▸ **Document segment**
In its spectacle and ritual the Carnival procession in Oururo bears an intriguing resemblance to the description given by Inca Garcilaso de la Vega of the great Inca festival of Inti Raymi, dedicated to the Sun. Even if Oururo’s festival did not develop directly from that of the Inca, the 16th-century text offers a perspective from the Andean tradition:
“The curacas (high dignitaries) came to their ceremony in their finest array, with garments and head-dresses richly ornamented with gold and silver.
Others, who claimed to descend from a lion, appeared, like Hercules himself, wearing the skin of this animal, including its head.
Others, still, came dressed as one imagines angels with the great wings of the bird called condor, which they considered to be their original ancestor. This bird is black and white in color, so large that the span of its wing can attain 14 or 15 feet, and so strong that many a Spaniard met death in contest with it.

▸ **Exercise instructions**
1 – Answer these questions about the passage on the Oururo Carnival:
(a) To which great Inca festival does the Carnival procession bear a resemblance, and to what was that festival dedicated?
(b) From which century does the text by Inca Garcilaso de la Vega date?
(c) What wingspan can the condor attain?
2 – Reproduce the section of the passage on the Oururo Carnival that opens with the words containing "In its spectacle" and closes with "including its head.".
3 – State whether each statement agrees with the passage on the Oururo Carnival, giving yes or no and quoting the deciding words:
(a) The curacas wore garments ornamented with gold and silver.
(b) The condor is described as entirely black.
(c) Those who claimed descent from a lion wore its skin without the head.

Entries on finding words and elements
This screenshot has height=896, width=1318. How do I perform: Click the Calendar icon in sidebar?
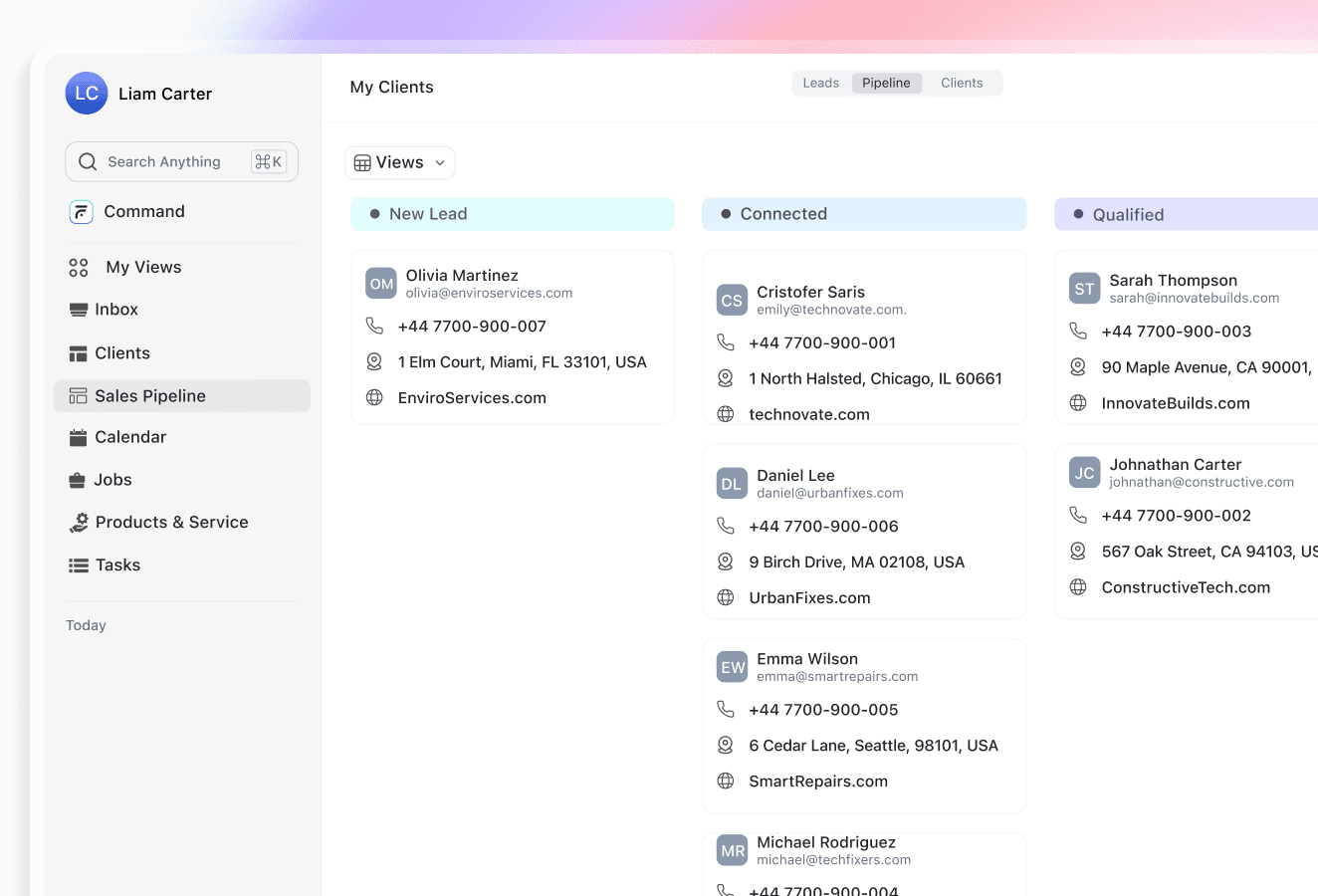pyautogui.click(x=79, y=438)
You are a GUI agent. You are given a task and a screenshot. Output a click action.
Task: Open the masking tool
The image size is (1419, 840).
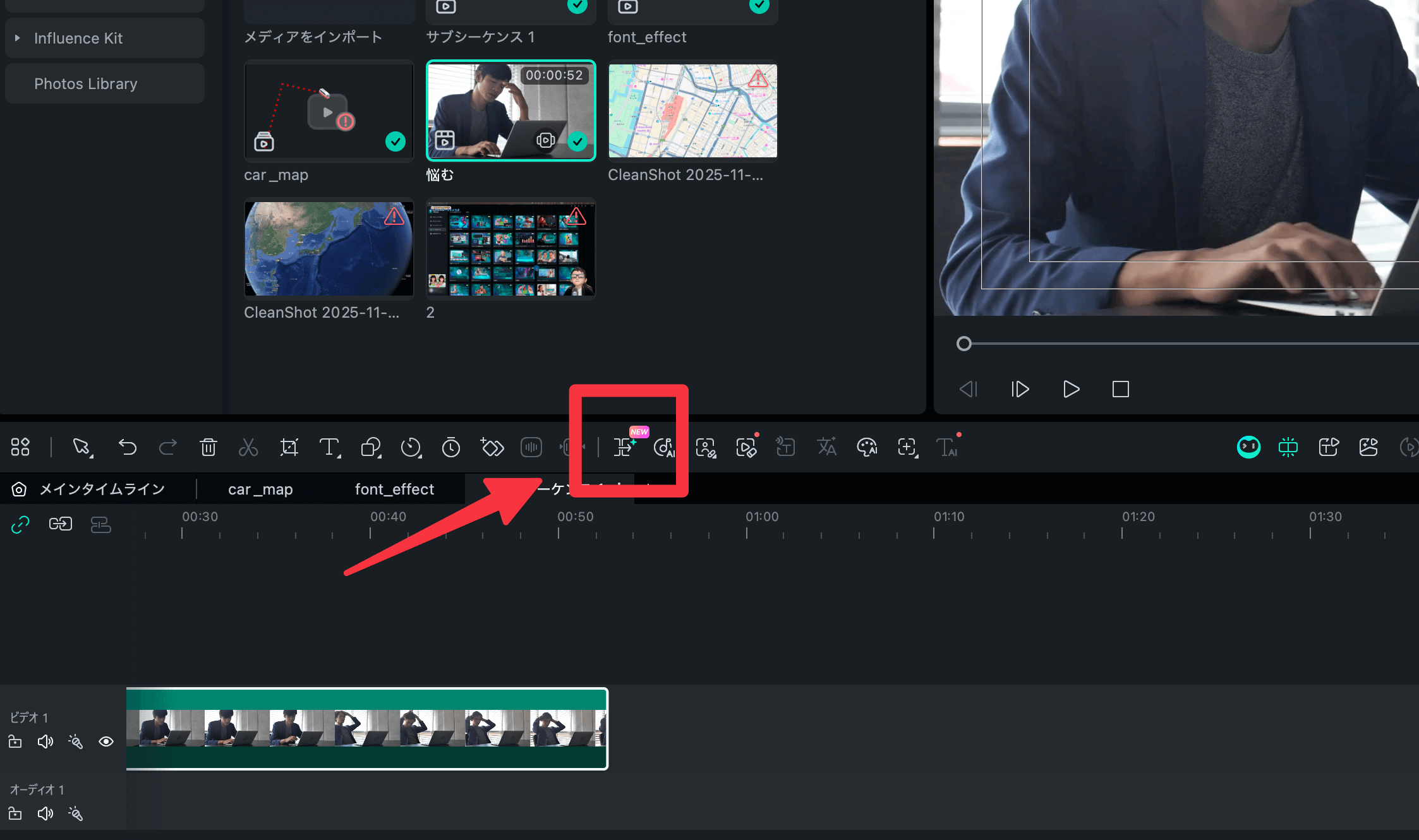click(371, 447)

▸ **Answer set**
1 –
(a) Inti Raymi, dedicated to the Sun.
(b) The 16th century.
(c) 14 or 15 feet.

2 –
In its spectacle and ritual the Carnival procession in Oururo bears an intriguing resemblance to the description given by Inca Garcilaso de la Vega of the great Inca festival of Inti Raymi, dedicated to the Sun. Even if Oururo’s festival did not develop directly from that of the Inca, the 16th-century text offers a perspective from the Andean tradition:
“The curacas (high dignitaries) came to their ceremony in their finest array, with garments and head-dresses richly ornamented with gold and silver.
Others, who claimed to descend from a lion, appeared, like Hercules himself, wearing the skin of this animal, including its head.

3 –
(a) Yes: "with garments and head-dresses richly ornamented with gold and silver."
(b) No: "This bird is black and white in color"
(c) No: "wearing the skin of this animal, including its head."